Acres vs Hectares: The Key Differences and How to Convert
Land area is one of the last domains where two measurement systems still operate side by side at full scale. The acre dominates land transactions, farming, and zoning in the United States; the hectare is the standard everywhere else and in all international agricultural statistics. Anyone reading a foreign property listing, an FAO crop report, or a land deed from another country needs to move between them.
The conversion is a single fixed factor: 1 hectare = 2.47105 acres, and 1 acre = 0.404686 hectares. The mental shortcut — a hectare is about two and a half acres — is accurate to within 1.2% and good enough for most practical comparisons.
What Is an Acre?
The acre originated in medieval England as the area a yoke of oxen could plough in one day — standardized as one chain by one furlong (66 × 660 feet), which equals 43,560 square feet or about 4,047 m². It survives in the US Public Land Survey System, where land is divided into square-mile sections of 640 acres, quarter sections of 160 acres, and so on — which is why so many American farm sizes are multiples of 40.
Today the acre is the standard unit for US real estate, agriculture, and forestry, and remains in informal use in the UK. A typical US suburban lot is 0.2–0.5 acres; the median US farm is around 80 acres.
What Is a Hectare?
The hectare is the metric land unit: a square 100 meters on each side, equal to exactly 10,000 m². It is not formally an SI unit but is accepted for use with SI, and it is the standard land measurement in nearly every country outside the US. The name combines 'hect-' (hundred) with 'are', a historical unit of 100 m².
The hectare's strength is decimal coherence: 100 hectares make exactly one square kilometer, so national land statistics, satellite-derived land cover data, and agricultural yield figures (tonnes per hectare) chain together without conversion factors.

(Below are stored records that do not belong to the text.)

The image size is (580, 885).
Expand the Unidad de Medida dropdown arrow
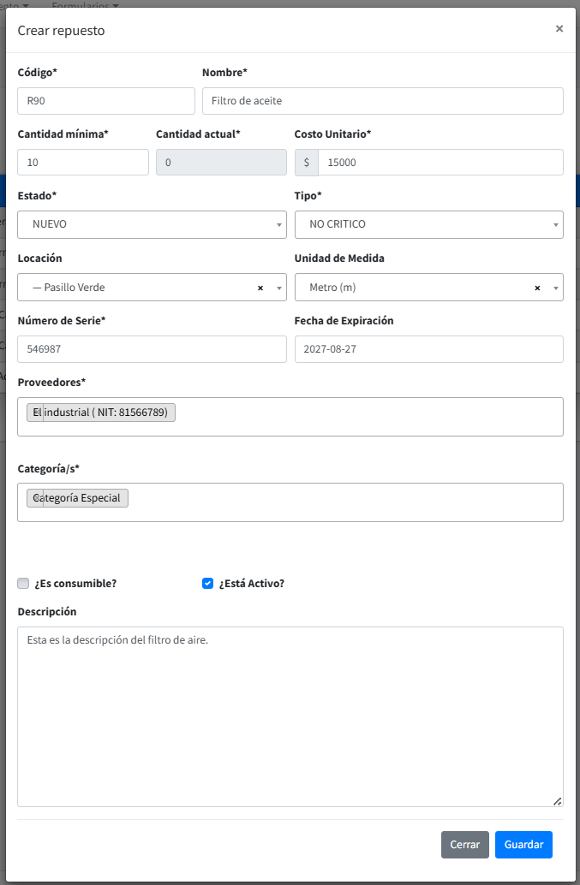(x=555, y=288)
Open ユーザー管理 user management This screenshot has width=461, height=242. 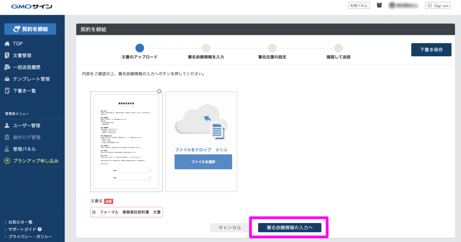27,125
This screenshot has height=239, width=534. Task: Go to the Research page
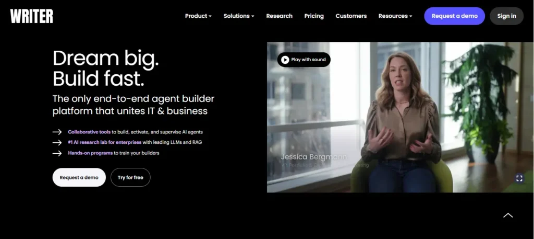pyautogui.click(x=280, y=16)
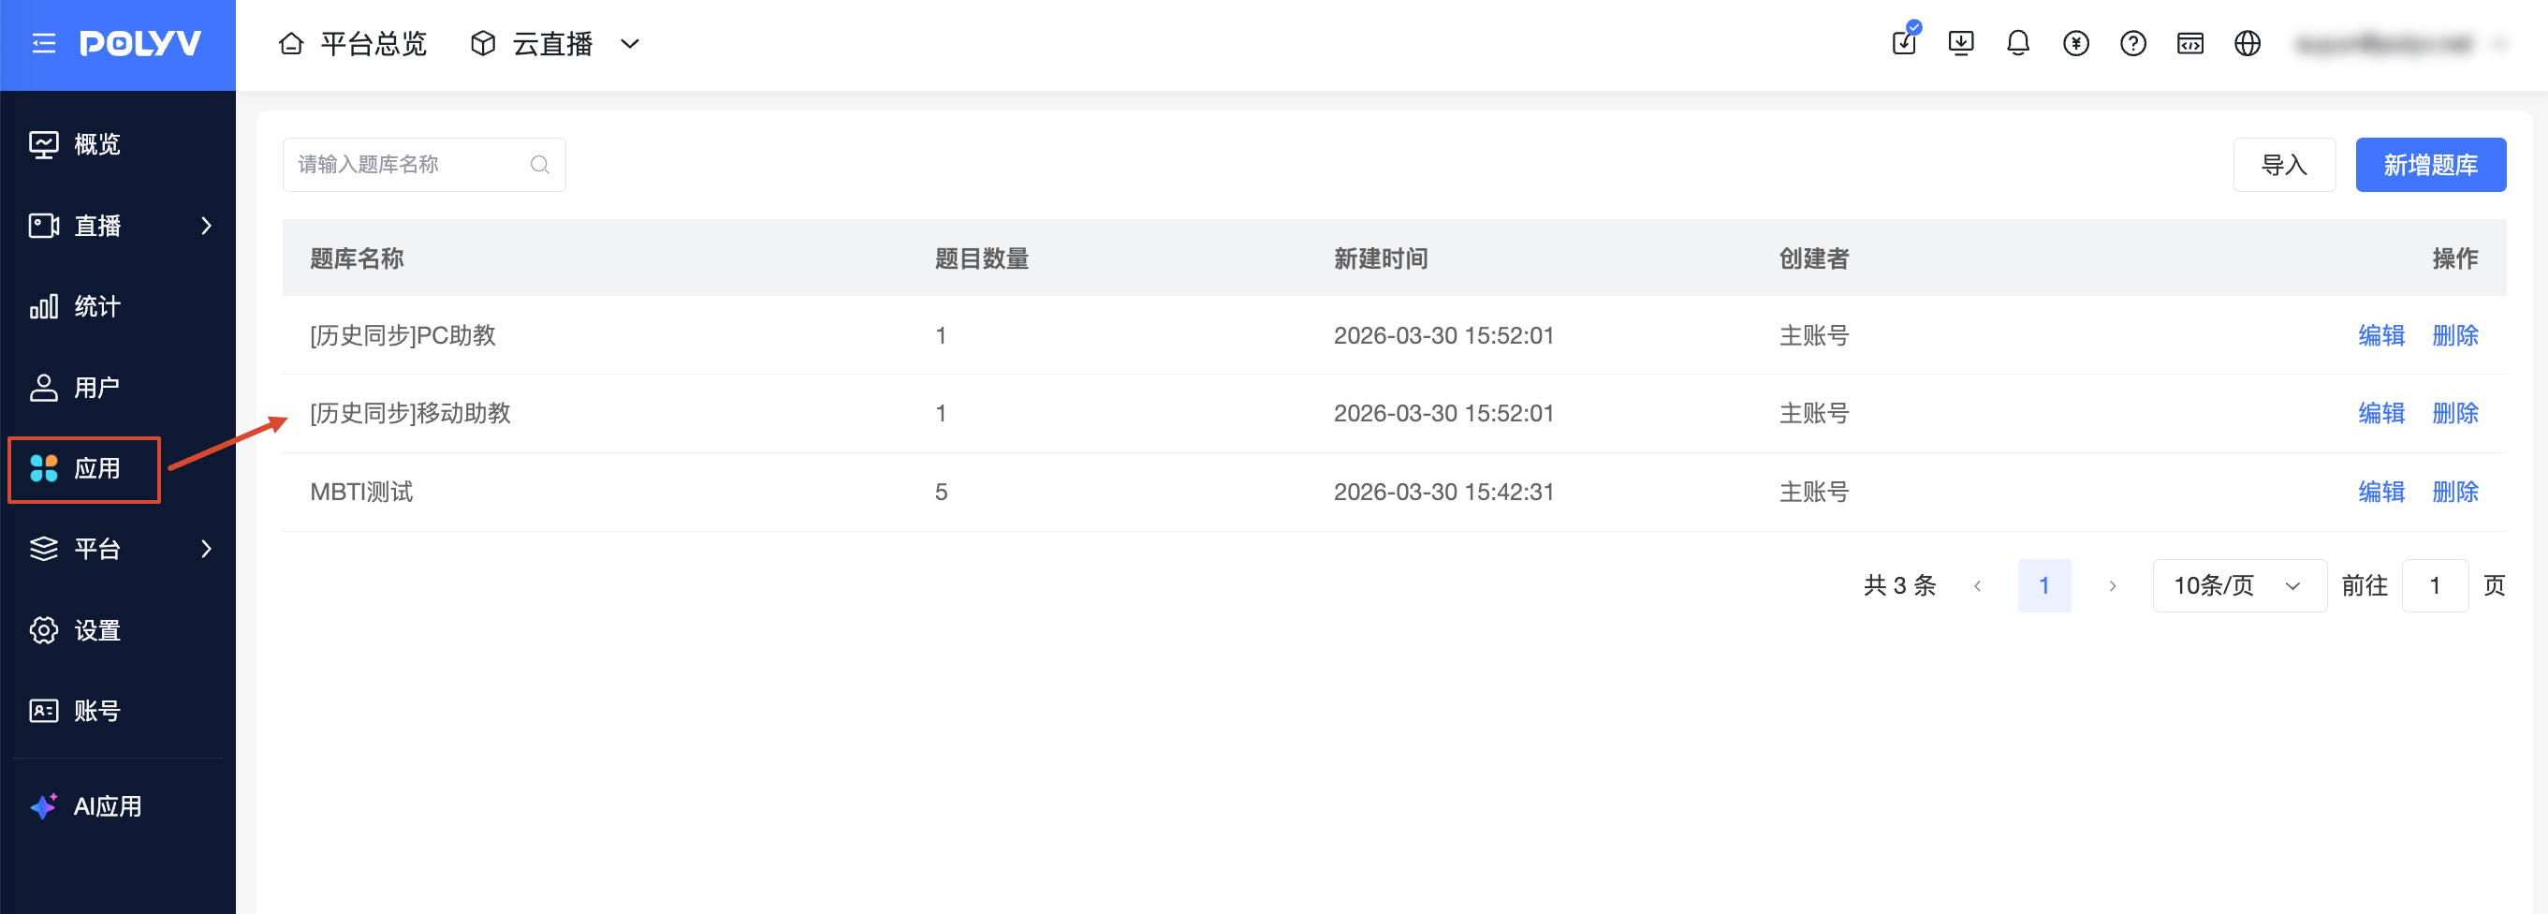
Task: Click the search magnifier icon
Action: [x=539, y=164]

Acre and Hectare Conversion Formulas
ac → ha: ha = ac × 0.404686
ha → ac: ac = ha × 2.47105
Quick estimates:
ha × 2.5 ≈ ac (within 1.2%)
ac × 0.4 ≈ ha (within 1.2%)
Land reference:
1 ac = 0.405 ha = 43,560 ft²
40 ac = 16.2 ha (US 'forty')
160 ac = 64.7 ha (quarter section)
640 ac = 259 ha (1 square mile)
100 ha = 247 ac (1 km²)Frequently Asked Questions
Which is bigger, an acre or a hectare?
A hectare is much bigger — about 2.47 acres. A hectare is a 100 m × 100 m square; an acre is roughly 64 m × 64 m if squared up.
How many acres are in a square mile?
Exactly 640 acres. The US Public Land Survey divides land into square-mile sections of 640 acres, which is why 40-, 80-, and 160-acre parcels are so common.
Why do international crop reports use hectares?
The hectare is the metric standard adopted by the FAO and nearly all national statistics agencies. Yields are quoted in tonnes per hectare; converting to US bushels per acre requires both an area and a quantity conversion.
Is the UK acre the same as the US acre?
Effectively yes. Both descend from the same imperial definition; the microscopic difference between the international and US survey foot definitions amounts to a few square feet per acre and is irrelevant in practice.